Texto =>
Como los efectos sobre la salud no se perciben con nitidez, las demandas de acciones inmediatas a las autoridades para tomar medidas, no se producen con la intensidad debida.

Científicamente, no hay sitio para la especulación. La relación entre contaminantes ambientales y mortalidad prematura está bien establecida y demuestra una relación directa entre la contaminación ambiental y la aparición o agravamiento de enfermedades. La Agencia Europea de Medio Ambiente estima que la contaminación atmosférica causa en España 27.000 muertes prematuras al año.

Fragmentos de un conjunto de datos
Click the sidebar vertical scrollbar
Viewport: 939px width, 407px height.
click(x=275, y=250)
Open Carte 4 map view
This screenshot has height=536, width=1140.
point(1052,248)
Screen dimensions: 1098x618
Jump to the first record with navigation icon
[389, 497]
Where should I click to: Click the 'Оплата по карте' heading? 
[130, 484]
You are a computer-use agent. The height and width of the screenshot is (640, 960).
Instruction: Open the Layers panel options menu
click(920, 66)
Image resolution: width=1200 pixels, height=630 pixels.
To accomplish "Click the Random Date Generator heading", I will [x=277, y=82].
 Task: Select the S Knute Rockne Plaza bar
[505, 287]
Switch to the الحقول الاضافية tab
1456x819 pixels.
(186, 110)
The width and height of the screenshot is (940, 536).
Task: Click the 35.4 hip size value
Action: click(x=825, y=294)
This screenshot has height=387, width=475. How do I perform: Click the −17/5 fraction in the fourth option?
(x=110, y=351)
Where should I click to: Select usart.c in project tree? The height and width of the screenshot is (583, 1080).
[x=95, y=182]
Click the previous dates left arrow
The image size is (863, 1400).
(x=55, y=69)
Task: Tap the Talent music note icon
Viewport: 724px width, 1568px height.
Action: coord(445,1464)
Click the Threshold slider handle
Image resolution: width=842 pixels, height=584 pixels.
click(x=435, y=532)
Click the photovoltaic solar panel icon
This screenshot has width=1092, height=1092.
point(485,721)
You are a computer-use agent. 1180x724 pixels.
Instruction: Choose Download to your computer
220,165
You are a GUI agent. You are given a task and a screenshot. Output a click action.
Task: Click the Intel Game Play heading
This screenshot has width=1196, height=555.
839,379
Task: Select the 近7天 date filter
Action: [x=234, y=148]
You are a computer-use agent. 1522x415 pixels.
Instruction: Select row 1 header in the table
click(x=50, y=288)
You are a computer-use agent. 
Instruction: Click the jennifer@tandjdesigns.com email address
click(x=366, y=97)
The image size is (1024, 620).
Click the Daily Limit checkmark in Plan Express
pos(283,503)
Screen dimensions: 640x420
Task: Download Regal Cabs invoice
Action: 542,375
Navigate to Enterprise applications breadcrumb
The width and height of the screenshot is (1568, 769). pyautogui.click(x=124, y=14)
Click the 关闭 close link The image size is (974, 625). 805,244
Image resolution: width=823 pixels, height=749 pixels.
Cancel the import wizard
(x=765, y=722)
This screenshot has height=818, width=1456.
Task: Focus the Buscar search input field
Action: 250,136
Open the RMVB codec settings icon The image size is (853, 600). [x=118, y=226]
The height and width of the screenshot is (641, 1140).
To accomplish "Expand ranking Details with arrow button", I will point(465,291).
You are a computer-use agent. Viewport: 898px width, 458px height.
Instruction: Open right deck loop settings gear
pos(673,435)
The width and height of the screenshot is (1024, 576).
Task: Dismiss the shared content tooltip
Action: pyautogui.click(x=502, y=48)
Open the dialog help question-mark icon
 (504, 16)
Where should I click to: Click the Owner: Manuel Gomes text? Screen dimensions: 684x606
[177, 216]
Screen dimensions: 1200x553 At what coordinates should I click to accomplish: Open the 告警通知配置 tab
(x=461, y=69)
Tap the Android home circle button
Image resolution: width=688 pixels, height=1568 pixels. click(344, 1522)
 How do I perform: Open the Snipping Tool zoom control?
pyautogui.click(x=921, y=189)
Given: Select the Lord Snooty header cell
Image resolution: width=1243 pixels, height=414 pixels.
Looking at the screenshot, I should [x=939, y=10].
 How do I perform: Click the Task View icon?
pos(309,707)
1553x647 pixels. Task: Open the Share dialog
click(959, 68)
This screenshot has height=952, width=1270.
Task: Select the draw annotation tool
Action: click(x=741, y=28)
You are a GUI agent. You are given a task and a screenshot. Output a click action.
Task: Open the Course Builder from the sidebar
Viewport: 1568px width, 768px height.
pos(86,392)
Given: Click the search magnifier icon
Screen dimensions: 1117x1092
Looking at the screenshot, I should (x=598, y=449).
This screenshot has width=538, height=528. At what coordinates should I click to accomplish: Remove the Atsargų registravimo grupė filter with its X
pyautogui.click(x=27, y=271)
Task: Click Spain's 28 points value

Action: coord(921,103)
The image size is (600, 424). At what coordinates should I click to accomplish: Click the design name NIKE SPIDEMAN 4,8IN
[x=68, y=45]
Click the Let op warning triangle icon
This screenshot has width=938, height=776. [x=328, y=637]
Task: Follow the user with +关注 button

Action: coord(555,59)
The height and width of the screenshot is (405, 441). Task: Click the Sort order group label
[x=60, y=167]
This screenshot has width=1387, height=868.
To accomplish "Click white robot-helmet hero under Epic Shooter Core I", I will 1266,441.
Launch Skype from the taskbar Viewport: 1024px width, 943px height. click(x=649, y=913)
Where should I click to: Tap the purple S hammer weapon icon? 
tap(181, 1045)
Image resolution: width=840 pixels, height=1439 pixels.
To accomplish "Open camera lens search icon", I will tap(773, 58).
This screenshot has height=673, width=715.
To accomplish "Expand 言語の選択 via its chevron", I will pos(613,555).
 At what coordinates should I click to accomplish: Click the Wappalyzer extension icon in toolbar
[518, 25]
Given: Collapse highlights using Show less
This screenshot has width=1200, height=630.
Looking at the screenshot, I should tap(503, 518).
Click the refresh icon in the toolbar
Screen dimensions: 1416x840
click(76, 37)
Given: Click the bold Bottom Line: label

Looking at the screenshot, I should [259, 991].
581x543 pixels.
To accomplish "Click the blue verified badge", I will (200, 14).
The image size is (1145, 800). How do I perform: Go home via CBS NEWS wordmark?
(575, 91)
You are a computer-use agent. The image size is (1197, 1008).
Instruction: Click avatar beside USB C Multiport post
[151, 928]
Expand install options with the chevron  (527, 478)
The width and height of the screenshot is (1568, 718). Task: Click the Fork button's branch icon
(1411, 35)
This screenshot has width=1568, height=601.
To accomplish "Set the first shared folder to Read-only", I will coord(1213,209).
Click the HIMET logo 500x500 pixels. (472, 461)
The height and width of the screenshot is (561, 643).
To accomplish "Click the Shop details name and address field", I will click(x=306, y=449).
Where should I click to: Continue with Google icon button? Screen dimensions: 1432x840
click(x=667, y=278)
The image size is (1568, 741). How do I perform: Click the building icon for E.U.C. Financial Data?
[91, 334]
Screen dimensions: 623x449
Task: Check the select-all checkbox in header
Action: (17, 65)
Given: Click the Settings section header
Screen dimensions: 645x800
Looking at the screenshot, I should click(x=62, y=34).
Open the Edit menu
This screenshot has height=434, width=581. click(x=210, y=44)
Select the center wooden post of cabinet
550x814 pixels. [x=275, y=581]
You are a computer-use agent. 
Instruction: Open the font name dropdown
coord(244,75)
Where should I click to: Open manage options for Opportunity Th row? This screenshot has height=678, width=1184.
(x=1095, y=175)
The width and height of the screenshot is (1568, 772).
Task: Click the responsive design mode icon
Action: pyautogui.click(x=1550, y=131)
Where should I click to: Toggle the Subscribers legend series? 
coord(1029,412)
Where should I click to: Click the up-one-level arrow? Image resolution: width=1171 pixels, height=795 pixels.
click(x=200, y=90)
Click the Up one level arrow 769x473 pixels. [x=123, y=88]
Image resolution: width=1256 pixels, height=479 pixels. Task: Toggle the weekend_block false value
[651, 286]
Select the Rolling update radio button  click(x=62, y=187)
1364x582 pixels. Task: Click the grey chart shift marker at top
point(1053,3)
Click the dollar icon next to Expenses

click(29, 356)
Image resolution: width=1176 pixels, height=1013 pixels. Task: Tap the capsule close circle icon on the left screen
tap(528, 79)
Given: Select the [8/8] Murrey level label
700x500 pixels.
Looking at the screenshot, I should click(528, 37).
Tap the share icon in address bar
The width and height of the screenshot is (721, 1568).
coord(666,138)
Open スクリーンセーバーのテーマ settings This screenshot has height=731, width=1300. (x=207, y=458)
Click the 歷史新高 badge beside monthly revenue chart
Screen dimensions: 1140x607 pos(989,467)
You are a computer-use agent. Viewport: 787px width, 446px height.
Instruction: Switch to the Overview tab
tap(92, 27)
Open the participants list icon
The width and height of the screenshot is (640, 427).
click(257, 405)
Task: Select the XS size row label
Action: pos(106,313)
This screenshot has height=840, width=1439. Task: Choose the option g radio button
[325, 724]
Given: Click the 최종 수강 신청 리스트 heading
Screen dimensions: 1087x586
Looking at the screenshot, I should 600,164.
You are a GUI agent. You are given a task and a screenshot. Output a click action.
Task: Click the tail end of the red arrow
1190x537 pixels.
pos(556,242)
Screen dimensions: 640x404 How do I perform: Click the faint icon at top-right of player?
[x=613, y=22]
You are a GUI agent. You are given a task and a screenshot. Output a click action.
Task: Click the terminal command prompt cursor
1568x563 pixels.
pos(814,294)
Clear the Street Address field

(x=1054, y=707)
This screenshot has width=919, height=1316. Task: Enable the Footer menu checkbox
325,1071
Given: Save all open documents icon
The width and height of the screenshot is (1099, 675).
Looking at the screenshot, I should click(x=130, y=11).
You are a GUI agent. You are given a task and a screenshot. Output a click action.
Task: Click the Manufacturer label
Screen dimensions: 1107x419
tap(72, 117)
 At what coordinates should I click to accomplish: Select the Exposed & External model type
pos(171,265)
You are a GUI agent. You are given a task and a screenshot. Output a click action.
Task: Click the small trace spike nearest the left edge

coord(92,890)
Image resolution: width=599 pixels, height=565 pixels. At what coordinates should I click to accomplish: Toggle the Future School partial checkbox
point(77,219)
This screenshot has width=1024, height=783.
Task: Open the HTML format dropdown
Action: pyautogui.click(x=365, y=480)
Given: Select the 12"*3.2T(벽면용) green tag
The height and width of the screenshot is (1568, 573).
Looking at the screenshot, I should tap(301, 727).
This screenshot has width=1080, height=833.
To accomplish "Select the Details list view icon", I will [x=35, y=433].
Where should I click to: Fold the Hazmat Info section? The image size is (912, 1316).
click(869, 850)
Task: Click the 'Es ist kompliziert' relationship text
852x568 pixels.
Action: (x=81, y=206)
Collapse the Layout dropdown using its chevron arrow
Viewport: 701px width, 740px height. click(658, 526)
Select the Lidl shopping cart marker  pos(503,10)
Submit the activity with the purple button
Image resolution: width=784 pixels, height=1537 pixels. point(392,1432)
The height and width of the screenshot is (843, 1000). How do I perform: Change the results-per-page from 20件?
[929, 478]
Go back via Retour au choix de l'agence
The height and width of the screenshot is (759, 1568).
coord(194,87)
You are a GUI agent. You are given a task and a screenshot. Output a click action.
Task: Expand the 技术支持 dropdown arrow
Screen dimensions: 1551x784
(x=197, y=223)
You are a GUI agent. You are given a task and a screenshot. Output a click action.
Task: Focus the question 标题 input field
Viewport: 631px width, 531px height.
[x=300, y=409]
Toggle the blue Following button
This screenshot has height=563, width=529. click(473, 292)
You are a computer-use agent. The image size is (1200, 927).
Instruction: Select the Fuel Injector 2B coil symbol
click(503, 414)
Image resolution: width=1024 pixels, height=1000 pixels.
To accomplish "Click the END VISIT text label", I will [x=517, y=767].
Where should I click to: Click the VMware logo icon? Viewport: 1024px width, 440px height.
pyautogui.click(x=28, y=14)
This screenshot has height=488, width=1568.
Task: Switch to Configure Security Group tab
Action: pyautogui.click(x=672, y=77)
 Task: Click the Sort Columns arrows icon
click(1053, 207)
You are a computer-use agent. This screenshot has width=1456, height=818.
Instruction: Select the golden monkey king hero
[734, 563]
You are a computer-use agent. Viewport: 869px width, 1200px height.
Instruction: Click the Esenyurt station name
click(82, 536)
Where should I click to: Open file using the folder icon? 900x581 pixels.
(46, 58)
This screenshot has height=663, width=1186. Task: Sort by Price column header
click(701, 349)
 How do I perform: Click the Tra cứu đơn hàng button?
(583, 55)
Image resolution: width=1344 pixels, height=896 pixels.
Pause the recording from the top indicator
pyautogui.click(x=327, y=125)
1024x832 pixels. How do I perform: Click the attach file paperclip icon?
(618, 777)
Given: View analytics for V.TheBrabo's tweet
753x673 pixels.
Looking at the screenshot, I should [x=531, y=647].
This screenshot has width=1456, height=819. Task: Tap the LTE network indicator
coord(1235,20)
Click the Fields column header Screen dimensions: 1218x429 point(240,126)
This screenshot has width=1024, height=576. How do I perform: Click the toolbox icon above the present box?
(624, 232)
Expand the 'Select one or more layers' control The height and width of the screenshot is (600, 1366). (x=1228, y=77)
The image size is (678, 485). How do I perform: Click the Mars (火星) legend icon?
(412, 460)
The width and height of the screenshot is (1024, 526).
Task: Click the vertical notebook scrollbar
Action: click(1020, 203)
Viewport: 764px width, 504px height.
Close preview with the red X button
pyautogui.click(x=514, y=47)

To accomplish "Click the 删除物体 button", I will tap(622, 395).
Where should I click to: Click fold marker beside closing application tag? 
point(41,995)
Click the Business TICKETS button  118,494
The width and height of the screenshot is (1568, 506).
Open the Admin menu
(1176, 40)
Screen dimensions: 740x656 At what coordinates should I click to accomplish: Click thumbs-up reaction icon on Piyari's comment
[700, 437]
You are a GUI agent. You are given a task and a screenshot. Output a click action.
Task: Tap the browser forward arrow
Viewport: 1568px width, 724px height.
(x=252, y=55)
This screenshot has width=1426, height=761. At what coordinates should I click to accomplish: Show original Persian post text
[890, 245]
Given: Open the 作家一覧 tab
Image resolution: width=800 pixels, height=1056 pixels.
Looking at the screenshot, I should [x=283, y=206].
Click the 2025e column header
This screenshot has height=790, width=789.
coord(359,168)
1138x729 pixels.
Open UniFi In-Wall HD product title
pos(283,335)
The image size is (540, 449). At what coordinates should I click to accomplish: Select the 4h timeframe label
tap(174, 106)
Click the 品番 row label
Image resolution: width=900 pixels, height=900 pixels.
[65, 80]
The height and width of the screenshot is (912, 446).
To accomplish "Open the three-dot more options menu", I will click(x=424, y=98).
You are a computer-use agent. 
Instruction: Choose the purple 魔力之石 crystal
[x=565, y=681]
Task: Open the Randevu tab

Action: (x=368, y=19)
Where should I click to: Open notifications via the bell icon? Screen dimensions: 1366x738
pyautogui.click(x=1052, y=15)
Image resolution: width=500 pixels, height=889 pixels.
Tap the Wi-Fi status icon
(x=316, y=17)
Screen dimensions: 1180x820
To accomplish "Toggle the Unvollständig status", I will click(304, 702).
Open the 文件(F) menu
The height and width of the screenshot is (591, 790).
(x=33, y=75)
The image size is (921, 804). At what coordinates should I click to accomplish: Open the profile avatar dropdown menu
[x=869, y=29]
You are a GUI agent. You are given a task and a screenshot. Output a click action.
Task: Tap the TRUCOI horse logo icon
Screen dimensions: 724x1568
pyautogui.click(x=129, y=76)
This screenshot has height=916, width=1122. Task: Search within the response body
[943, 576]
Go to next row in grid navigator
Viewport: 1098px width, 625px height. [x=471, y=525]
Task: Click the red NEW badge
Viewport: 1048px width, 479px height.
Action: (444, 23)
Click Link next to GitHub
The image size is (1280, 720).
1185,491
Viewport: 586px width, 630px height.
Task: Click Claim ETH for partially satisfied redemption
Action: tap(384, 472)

Descripción de la tarea => ¿Puedes retomar el texto sobre la contaminación atmosférica y la salud justo donde se detiene y seguir escribiéndolo? Los registros no tienen ninguna relación con el texto.

Espacio de respuesta =>
El asunto más complicado y aquí los profesionales de salud pública tienen un rol, es hacer advocacy, es decir, presentar a la opinión pública de una manera inteligente y eficaz la información clave que se tiene sobre el problema de manera que ésta no sea tan reacia y que no exista tanta incomprensión hacia medidas, que, necesariamente, tienen que ser restrictivas en lo individual para conseguir una meta colectiva. No estaría mal para empezar que en los paneles de tráfico figuraran los niveles de contaminación con estadísticas de mortalidad atribuida a la polución. También anuncios rigurosos pero duros con la realidad a la que nos enfrentamos. Y como no, colegios, educadores y salubristas de la mano. Los políticos no deben tener miedo a preparar planes estructurales que eviten los episodios a los que nos vemos expuestos regularmente. Seguro que no es fácil, ni recibirán el aplauso inmediato (como cuando el 1 de enero de 2006 se prohibió fumar en cualquier espacio público cerrado), pero han de hacerlo, y sin demora.